How important is the mental/psychological side of coaching in a modern athlete’s development?
“In my experience, understanding an athlete’s mentality is crucial to being able to help an athlete develop. ‘Natural’ talent is great, but it will only take you so far. To be clear, I’m not talking specifically about mental skill development and engaging psychologists and mental health professionals – although that is quite important. Understanding the needs’ of athletes, what their understanding of the sport and training is, and developing effective paths of communication underpin all improvement and planning for athletes.”
How is the new generation of athletes’ expectations of coaching different from what was expected 10 years ago?
“The primary change in athlete expectations is down to the availability of information, and influence of the internet. The internet has been massively helpful in coach development, due to increasing access to information. However, it’s now easier than ever to get more information than ever; and verifying its accuracy and relevance for the age and stage that an athlete is at can be difficult.
“An athlete can easily find endless amounts of drills, activities, technology, or nutrition advice within seconds, packaged and produced in a way that makes it seem it is the best or the only way to achieve success. While 10 years ago that information existed, it was less prevalent.
“As a result, as the primary contact for athletes, 10 years ago as a coach you needed to have knowledge a mile wide, and an inch deep, with the exception being your speciality (perhaps technique, physiology, nutrition, whatever). Now, as a coach in order to help athletes navigate this world of instant resources, you need to be well-informed and up to date on much more specific information, or if you don’t have that knowledge, have the ability to connect an athlete with the specific expert who does have the knowledge.
“One other piece that has changed massively is awareness and openness around mental health, and the role it plays in athletes lives and ability to be successful. Athletes rightly expect their coach to be part of a positive, healthy, supportive culture and to make that a priority, not just develop pacing strategies, write out training sessions, or provide technical cues.”
Is analysing competition/training footage useful for athlete improvement and development? If so, has tech like mobile phones and drones made this easier?
“Video footage from competition and training is a really valuable tool, especially when matched with athletes’ personal observations. In Para Nordic skiing, given the current popularity and structure of the sport, we rarely have full video of events. Being able to show athletes what they actually look like versus what they see in their minds’ eye provides a massive opportunity for technical improvement, and facilitates trial and error and feedback coaching loops.

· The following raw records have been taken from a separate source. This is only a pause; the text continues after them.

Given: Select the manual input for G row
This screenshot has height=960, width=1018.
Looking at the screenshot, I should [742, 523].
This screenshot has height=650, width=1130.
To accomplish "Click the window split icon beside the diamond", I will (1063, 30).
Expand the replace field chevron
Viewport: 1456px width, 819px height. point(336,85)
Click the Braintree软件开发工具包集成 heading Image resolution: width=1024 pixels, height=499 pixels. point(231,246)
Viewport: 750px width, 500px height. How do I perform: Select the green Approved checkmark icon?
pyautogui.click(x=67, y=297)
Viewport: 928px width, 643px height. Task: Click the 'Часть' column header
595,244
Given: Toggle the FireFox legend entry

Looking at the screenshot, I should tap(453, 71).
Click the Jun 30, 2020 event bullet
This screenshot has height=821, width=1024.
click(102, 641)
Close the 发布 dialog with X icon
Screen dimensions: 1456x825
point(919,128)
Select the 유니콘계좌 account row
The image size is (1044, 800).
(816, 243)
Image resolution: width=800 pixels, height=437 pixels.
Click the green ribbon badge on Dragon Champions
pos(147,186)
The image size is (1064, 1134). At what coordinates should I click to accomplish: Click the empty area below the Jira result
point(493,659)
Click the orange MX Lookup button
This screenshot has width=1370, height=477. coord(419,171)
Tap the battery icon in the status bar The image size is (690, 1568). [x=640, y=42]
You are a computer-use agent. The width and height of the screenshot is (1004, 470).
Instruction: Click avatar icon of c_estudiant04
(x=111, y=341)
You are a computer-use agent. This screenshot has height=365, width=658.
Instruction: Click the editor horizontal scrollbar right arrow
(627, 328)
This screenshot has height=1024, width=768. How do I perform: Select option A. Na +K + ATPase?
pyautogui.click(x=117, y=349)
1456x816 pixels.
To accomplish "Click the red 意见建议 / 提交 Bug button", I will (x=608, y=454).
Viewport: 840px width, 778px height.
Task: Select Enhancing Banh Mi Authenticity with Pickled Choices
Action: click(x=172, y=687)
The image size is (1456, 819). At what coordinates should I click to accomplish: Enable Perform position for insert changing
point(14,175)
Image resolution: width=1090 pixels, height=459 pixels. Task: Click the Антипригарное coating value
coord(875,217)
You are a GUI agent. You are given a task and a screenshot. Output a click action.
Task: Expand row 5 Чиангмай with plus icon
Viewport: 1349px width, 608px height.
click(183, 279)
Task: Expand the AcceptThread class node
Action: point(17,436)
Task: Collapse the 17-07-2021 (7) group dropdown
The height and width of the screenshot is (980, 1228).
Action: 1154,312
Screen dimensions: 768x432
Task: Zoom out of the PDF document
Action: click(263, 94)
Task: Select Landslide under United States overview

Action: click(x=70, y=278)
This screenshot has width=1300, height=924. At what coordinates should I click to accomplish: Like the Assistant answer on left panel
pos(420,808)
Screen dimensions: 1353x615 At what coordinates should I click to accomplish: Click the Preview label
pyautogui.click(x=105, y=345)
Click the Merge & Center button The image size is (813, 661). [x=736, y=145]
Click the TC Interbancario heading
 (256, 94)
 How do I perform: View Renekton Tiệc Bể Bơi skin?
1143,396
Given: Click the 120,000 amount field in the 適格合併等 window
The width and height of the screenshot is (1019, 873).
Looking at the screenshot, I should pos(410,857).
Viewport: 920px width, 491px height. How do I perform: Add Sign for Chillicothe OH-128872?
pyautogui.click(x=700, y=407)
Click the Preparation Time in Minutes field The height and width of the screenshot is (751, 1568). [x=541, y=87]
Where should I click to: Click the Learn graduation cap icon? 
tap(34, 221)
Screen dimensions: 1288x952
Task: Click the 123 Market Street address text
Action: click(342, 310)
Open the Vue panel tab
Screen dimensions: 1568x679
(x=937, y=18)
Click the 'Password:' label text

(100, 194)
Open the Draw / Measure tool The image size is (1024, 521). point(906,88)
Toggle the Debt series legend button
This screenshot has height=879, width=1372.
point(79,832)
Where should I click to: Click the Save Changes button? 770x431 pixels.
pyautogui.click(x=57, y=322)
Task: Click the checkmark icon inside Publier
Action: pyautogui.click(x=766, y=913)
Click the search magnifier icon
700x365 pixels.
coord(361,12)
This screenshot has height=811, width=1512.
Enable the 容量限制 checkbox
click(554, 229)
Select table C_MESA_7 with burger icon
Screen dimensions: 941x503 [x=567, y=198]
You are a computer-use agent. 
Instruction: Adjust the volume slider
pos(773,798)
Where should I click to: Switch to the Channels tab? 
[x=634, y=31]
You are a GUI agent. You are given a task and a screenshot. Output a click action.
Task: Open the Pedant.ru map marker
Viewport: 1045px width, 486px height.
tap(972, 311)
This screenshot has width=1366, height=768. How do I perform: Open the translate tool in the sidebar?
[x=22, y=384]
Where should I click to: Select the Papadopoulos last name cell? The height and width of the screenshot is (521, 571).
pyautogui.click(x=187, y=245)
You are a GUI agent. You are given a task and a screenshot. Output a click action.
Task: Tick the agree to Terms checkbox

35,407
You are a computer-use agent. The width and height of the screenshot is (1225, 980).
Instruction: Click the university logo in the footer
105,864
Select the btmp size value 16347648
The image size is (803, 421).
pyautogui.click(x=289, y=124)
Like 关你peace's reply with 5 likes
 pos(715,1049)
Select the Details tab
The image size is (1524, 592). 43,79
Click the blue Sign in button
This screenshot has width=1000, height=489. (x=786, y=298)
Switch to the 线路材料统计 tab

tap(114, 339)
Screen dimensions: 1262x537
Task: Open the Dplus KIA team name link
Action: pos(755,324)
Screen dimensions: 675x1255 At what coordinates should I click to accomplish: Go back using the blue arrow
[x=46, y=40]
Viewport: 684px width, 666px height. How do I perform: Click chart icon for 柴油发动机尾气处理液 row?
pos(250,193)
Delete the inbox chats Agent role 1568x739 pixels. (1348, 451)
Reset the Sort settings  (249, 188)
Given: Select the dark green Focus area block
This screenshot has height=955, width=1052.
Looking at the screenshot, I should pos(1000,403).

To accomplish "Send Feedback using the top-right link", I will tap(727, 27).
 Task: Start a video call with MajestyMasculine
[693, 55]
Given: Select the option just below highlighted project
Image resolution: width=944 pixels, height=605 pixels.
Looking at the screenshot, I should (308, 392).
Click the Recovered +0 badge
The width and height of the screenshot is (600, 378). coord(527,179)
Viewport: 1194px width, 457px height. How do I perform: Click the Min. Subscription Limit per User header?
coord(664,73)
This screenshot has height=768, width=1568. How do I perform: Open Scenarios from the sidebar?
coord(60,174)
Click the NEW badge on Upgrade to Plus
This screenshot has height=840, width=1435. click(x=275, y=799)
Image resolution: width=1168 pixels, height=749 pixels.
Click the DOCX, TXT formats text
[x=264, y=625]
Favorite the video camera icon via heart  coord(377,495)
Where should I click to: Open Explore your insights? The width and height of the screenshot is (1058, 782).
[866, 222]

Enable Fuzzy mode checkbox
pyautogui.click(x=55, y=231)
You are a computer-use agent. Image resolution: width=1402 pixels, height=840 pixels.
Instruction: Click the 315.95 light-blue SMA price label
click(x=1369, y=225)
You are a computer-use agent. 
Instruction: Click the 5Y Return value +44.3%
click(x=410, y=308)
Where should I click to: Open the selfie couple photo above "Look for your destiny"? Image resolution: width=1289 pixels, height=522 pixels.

“However, it also has to be matched with good athlete feedback. An external coaching perception of what is happening is one perspective, but the athlete is the one living the experience, and the only one who truly knows what it feels like, especially in adaptive sport. As a coach of Para Nordic skiing, I’m never going to be able to exactly replicate and feel the skiing style of a double-amputee, so asking good questions and understanding athletes own body perceptions is key.”
What was the biggest challenge coaching athletes during the most restricted moments last year? How did you manage to maintain a coaching approach with athletes during lockdown?
“For our program, we had two major challenges during lockdown. The first was the uncertainty of our ability to travel to train. With no clear timelines on when we could travel, and a constantly shifting landscape about where we could travel, it made it almost impossible to communicate clear, direct, and solid plans for our camp-based programme. As coaches, it was frustrating because instead of one or two season plans, we were very quickly on to plan ten. For athletes, it was frustrating because of the constantly shifting information, and the short time-scales for changes we were often working to.
“The second big challenge was access to appropriate training and racing. With Nordic ski racing not available in the UK, we depend on travel abroad to get conditions and competition. At one point the entire World Cup season had been cancelled, which meant we needed to get creative to find opportunities for our athletes to compete. Competition is the ultimate test, to find out whether the training, tactics, equipment, and adjustments you have made over the course of the 8-month training season have had the impact you thought.
“In terms of coaching approach, it led us as coaches to value communication with the athletes even more. Without having the ability to consistently know we were going to see athletes in person every two weeks, we used technology to help fill the gap, and improved athletes home environments. Athletes were able to explore their own back yards in ways that they had never done before, as they hadn’t needed to – from constructing home gyms in gardens, to doing technique sessions via video link, to finding new roads for rides close to home, we were able to make the situation overwhelmingly positive from a training perspective. As coaches, we were able to drive home the point that good training, good habits, and execution of the small things are what drive improvement, not just the larger, flashier events and camps. Athletes showed marked improvement across all areas of development, and once we were able to get on snow and compete, turned in career-best performances.”